In the field, Hafey was known for having a "rifle arm." He had a power peak, averaging 27 home runs and 114 RBI from 1928 to 1930.[4] In July 1929, Hafey tied a National League record with ten hits in ten consecutive at-bats. In August 1930, he hit for the cycle. In 1931, Hafey won one of the closest races for a batting title in history, hitting .349 to beat New York's Bill Terry by just .0002, and teammate Jim Bottomley by .0007. The title was only secured by a hit in Hafey's final at-bat of the season. Hafey was fifth in the voting for the 1931 MVP award.[5] When Hafey's Cardinals faced Al Simmons' Athletics in the 1931 World Series, it marked just the second time that two reigning batting champions had opposed one another in the Fall Classic.
Although the soft-spoken Hafey was overshadowed by some of his raucous Cardinals teammates, he was frequently at odds with management. Hafey's 1931 and 1932 seasons both began late due to salary disputes. Cardinals general manager Rickey fined Hafey for being late and out of shape in 1931. In 1932, coming off his batting title, Hafey demanded that the previous year's fine be added to his 1932 salary. When Rickey refused, Hafey bolted from St. Louis' spring training camp. Rickey responded by trading Hafey to the last-place Cincinnati Reds.
Cincinnati Reds
Hafey was happy to join the Reds, who gave him the raise he had sought, but his career faltered. His vision was still erratic, and his persistent sinus condition cost him half of the 1932 season, though he hit .344. In 1933, he was chosen for the inaugural All Star Game, recording the first-ever All-Star hit. Although he maintained a solid batting average as a Red, his offensive production decreased.

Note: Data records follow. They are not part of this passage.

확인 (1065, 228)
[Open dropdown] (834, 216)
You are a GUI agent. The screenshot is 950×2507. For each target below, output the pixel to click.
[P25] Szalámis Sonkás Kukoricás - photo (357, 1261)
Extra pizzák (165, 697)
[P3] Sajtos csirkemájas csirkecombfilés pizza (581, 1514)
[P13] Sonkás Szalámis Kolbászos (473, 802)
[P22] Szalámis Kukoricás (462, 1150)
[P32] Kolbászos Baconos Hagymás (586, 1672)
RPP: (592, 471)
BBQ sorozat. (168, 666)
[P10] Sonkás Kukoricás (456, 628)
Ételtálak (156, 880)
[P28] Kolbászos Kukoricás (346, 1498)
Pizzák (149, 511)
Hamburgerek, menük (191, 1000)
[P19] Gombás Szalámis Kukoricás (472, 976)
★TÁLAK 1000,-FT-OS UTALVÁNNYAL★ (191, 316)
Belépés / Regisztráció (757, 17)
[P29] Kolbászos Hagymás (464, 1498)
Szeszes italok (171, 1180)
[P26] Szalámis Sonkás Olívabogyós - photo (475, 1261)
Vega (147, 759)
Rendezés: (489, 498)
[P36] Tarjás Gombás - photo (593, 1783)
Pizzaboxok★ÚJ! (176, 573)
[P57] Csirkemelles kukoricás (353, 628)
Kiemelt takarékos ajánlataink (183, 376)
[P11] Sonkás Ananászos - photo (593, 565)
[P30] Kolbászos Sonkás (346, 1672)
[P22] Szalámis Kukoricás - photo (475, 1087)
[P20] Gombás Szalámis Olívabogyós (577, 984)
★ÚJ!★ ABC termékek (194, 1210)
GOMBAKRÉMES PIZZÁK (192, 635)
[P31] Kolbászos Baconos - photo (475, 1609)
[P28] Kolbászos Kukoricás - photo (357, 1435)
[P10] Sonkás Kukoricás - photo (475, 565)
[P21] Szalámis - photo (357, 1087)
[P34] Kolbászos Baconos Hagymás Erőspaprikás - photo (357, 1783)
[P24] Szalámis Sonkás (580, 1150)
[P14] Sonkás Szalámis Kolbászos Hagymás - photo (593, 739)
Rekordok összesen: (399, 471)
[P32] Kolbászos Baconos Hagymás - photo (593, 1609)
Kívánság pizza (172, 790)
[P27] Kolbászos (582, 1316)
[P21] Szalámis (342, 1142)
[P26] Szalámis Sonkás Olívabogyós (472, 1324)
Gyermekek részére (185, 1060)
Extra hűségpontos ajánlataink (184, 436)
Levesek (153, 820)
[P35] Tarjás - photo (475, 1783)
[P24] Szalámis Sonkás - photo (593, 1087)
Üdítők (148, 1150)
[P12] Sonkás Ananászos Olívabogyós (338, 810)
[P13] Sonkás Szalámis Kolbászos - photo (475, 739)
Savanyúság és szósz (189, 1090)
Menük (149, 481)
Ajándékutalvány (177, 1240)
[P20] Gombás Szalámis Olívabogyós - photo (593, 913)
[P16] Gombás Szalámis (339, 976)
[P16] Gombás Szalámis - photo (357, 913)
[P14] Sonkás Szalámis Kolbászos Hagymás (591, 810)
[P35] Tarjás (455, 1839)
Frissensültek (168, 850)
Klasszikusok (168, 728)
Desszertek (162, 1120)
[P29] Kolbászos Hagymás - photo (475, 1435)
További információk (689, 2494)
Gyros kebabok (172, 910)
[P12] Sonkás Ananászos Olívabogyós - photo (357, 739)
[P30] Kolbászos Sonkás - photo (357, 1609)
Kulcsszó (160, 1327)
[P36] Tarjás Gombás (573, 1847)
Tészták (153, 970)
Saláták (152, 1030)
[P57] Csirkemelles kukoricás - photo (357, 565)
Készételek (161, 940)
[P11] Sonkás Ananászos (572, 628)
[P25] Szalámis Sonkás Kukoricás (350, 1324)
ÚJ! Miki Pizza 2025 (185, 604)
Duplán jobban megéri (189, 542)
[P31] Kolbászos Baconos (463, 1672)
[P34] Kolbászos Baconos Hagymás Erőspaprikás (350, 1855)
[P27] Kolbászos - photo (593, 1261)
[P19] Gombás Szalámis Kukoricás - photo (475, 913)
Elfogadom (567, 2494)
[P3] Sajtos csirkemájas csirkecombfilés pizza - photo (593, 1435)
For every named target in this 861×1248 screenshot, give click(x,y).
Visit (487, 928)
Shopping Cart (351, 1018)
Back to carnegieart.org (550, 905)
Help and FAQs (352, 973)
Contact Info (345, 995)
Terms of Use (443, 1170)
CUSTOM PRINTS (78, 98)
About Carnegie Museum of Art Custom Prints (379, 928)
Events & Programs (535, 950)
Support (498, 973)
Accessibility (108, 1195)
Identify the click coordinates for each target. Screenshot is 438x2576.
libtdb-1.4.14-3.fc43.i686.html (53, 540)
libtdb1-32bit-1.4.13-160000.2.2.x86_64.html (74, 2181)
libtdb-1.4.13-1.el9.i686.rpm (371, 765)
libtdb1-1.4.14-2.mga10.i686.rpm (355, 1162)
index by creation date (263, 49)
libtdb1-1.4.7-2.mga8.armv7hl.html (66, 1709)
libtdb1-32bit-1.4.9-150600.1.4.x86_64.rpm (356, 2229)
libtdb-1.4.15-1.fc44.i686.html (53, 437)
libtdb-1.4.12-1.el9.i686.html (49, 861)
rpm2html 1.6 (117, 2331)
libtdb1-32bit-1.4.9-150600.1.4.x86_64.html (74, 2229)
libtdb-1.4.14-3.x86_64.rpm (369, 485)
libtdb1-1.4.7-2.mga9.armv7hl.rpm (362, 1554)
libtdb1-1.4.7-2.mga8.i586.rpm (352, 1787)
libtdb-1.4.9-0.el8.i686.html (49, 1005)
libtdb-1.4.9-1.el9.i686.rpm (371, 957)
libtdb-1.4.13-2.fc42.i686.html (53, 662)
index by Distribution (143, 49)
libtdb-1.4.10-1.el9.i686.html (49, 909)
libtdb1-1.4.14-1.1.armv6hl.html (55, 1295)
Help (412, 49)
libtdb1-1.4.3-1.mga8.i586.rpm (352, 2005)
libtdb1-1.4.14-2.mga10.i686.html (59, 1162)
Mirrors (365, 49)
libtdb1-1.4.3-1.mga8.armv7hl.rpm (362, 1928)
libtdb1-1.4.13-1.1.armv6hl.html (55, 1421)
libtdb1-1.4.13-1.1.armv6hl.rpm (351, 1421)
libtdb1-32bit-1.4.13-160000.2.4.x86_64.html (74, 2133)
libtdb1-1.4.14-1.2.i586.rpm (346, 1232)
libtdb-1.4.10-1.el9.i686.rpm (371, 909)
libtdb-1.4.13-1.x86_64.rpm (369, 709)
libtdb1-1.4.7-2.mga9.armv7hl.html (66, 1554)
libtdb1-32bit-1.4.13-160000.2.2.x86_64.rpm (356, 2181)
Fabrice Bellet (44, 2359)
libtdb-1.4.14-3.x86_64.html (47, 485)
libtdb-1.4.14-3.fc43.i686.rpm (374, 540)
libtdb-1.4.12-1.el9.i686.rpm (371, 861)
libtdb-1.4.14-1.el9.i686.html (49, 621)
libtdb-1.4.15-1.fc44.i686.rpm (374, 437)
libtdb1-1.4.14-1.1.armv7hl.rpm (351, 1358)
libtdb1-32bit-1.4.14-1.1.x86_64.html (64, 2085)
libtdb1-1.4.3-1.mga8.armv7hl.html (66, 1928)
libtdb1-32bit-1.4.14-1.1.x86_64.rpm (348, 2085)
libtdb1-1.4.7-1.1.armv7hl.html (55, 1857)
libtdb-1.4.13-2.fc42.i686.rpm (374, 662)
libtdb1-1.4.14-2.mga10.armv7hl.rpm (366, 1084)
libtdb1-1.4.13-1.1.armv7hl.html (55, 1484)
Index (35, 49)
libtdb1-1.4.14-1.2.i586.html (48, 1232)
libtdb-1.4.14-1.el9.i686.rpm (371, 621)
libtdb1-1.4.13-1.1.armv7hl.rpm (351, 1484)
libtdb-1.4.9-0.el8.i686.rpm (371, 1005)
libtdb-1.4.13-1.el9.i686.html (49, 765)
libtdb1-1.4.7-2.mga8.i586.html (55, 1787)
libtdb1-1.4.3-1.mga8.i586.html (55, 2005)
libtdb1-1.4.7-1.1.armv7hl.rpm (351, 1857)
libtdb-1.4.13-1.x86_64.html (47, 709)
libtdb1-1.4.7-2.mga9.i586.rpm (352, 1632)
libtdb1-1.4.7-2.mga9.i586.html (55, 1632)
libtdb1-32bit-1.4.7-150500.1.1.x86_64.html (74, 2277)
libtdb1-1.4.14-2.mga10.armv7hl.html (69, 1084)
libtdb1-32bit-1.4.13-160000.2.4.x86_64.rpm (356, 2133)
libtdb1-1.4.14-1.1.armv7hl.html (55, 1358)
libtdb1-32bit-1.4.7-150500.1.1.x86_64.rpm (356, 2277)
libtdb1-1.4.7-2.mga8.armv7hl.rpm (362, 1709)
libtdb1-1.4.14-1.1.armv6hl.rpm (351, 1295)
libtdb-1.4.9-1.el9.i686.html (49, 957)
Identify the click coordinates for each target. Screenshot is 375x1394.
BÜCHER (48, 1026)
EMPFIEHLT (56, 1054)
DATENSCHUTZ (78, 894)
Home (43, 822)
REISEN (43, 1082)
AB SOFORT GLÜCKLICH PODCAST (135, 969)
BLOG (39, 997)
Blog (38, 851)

In June 1935, suffering from sinus problems and influenza, he returned to his ranch near Berkeley and his relatives there said that he would not return to baseball that season. The team wanted team surgeons to perform sinus surgery, but Hafey planned to have a procedure performed by his own doctor.[6] He tried a minor league comeback in 1936, but he gave that up in April because he was experiencing vision problems and dizzy spells still attributed to sinusitis.[7]
Hafey announced that he would attempt another comeback with the Reds in February 1937.[8] Not long after that, Hafey abandoned that comeback due to a salary dispute. In May, he announced that he would work out with a Pacific Coast League team to work his way back to the Cardinals.[9] He hit .261 in 89 major league games that year. He was released before the 1938 season by general manager Warren Giles when they could not agree to contract terms.[10]
He finished his career batting .317, with 164 home runs and 833 RBI. Hafey played in four World Series, hitting .205 in 92 plate appearances. In 1981, Lawrence Ritter and Donald Honig included Hafey in their 1981 book The 100 Greatest Baseball Players of All Time. They cited what they called "the Smoky Joe Wood Syndrome," where a player of truly exceptional talent might rank with the all-time greats on merit, despite a career sharply curtailed by injury.